Task brief —
Filter the entries below down to the lines that hold "computer".
——————
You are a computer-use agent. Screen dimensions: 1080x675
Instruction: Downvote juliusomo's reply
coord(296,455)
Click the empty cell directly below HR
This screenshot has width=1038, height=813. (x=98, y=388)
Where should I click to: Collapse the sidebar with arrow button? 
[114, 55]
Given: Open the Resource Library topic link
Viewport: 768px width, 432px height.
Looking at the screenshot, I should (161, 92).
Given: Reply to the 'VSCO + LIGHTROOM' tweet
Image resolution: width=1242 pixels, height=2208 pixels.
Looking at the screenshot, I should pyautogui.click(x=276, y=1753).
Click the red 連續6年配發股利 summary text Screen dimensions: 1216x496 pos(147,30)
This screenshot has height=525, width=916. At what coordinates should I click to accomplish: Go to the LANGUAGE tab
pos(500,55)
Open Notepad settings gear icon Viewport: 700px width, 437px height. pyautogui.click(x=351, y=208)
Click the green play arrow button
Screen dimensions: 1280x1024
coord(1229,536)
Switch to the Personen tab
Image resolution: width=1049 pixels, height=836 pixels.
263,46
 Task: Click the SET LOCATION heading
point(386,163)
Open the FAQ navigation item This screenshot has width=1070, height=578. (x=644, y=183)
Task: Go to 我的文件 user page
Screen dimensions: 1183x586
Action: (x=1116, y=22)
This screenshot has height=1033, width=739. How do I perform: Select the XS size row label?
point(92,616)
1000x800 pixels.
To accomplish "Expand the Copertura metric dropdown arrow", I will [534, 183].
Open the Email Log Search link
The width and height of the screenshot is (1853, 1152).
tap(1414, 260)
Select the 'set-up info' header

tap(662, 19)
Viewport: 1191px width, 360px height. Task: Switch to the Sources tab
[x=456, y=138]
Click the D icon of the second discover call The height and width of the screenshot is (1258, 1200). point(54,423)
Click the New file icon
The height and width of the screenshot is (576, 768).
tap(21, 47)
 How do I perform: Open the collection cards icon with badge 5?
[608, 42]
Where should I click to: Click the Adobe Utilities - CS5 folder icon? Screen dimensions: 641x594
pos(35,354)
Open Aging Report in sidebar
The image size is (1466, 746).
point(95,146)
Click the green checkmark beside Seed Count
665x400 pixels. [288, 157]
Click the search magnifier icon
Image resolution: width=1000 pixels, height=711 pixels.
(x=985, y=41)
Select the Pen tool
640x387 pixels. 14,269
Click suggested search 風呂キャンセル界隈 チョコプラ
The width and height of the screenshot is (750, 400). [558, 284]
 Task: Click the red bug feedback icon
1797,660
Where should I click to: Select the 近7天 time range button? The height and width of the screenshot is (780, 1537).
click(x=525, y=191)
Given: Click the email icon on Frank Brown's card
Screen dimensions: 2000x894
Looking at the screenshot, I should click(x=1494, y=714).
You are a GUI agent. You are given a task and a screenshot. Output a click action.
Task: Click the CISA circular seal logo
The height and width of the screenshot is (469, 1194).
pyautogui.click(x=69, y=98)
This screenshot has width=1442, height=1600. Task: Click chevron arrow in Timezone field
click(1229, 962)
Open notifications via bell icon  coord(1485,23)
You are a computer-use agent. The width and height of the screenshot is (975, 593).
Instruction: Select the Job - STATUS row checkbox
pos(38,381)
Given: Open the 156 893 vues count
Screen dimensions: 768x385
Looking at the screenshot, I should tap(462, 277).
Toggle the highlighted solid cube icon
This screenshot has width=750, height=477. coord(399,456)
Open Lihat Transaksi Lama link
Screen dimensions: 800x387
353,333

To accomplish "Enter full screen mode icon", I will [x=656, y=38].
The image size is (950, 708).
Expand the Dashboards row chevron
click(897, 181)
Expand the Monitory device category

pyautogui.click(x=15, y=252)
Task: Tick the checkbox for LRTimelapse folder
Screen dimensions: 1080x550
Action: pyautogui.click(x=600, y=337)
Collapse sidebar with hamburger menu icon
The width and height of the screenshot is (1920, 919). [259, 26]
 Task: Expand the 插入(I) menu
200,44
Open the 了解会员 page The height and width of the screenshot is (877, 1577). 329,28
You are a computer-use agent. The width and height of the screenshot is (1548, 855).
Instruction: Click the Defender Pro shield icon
——————
Written response —
You are a computer-use agent. Screen dimensions: 1080x675
You are a computer-use agent. The width and height of the screenshot is (975, 593).
You are a computer-use agent. The width and height of the screenshot is (1548, 855).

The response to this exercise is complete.